Could you provide reference information to support this background assertion? I'm not totally familiar with filesystems under the hood, but at this point doesn't storage hardware maintain an electrical representation relatively independent from the logical given things like wear leveling?
- You can reason about block offsets. If your writes are 512B-aligned, you can be ensured minimal write amplification.
- If your writes are append-only, log-structured, that makes SSD compaction a lot more straightforward
- No caching guarantees by default. Again, even SSDs cache writes. Block writes are not atomic even with SSDs. The only way to guarantee atomicity is via write-ahead logs.

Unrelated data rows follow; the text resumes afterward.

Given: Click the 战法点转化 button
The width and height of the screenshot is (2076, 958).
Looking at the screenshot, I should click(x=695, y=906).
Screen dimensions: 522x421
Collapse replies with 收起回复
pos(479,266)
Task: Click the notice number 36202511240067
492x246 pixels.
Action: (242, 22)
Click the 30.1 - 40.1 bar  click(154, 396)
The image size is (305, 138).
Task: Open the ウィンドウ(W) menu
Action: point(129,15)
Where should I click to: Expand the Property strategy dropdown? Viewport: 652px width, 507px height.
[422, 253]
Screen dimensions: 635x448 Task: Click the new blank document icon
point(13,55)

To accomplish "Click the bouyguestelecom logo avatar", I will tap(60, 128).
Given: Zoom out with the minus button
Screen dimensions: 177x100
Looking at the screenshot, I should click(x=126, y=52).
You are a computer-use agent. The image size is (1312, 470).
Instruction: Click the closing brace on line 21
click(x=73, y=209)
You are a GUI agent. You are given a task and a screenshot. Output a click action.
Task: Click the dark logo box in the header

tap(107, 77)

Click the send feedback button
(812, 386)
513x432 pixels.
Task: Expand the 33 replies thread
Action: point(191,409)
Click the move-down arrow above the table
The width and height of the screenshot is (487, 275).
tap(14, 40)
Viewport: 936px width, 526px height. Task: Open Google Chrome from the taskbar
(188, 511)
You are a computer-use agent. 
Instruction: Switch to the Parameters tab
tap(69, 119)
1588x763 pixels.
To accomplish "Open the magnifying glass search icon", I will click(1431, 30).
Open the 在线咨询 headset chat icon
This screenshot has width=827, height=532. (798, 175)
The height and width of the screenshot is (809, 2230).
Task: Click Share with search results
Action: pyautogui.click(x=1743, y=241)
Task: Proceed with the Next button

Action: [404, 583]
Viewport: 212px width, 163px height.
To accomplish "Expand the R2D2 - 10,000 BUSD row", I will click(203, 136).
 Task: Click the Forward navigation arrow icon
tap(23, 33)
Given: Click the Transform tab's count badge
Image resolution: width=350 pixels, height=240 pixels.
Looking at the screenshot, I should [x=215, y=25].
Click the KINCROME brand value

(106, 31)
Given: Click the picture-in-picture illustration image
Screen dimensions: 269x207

- The NVMe layer exposes async submission/completion queues, to control the io_depth the device is subjected to, which is essential to get max perf from modern NVMe SSDs. Although you need to use the right interface to leverage it (libaio/io_uring/SPDK).
Not all devices use 512 byte sectors, an that is mostly a relic from low-density spinning rust;
> If your writes are append-only, log-structured, that makes SSD compaction a lot more straightforward
Hum, no. Your volume may be a sparse file on SAN system; in fact that is often the case in cloud environments; also, most cached RAID controllers may have different behaviours on this - unless you know exactly what your targeting, you're shooting blind.
> No caching guarantees by default. Again, even SSDs cache writes. Block writes are not atomic even with SSDs. The only way to guarantee atomicity is via write-ahead logs.
Not even that way. Most server-grade controllers (with battery) will ack an fsync immediately, even if the data is not on disk yet.
> The NVMe layer exposes async submission/completion queues, to control the io_depth the device is subjected to, which is essential to get max perf from modern NVMe SSDs.
Thats storage domain, not application domain. In most cloud systems, you have the choice of using direct attached storage (usually with a proper controller, so what is exposed is actually the controller features, not the individual nvme queue), or SAN storage - a sparse file on a filesystem on a system that is at the end of a tcp endpoint. One of those provides easy backups, redundancy, high availability and snapshots, and the other one you roll your own.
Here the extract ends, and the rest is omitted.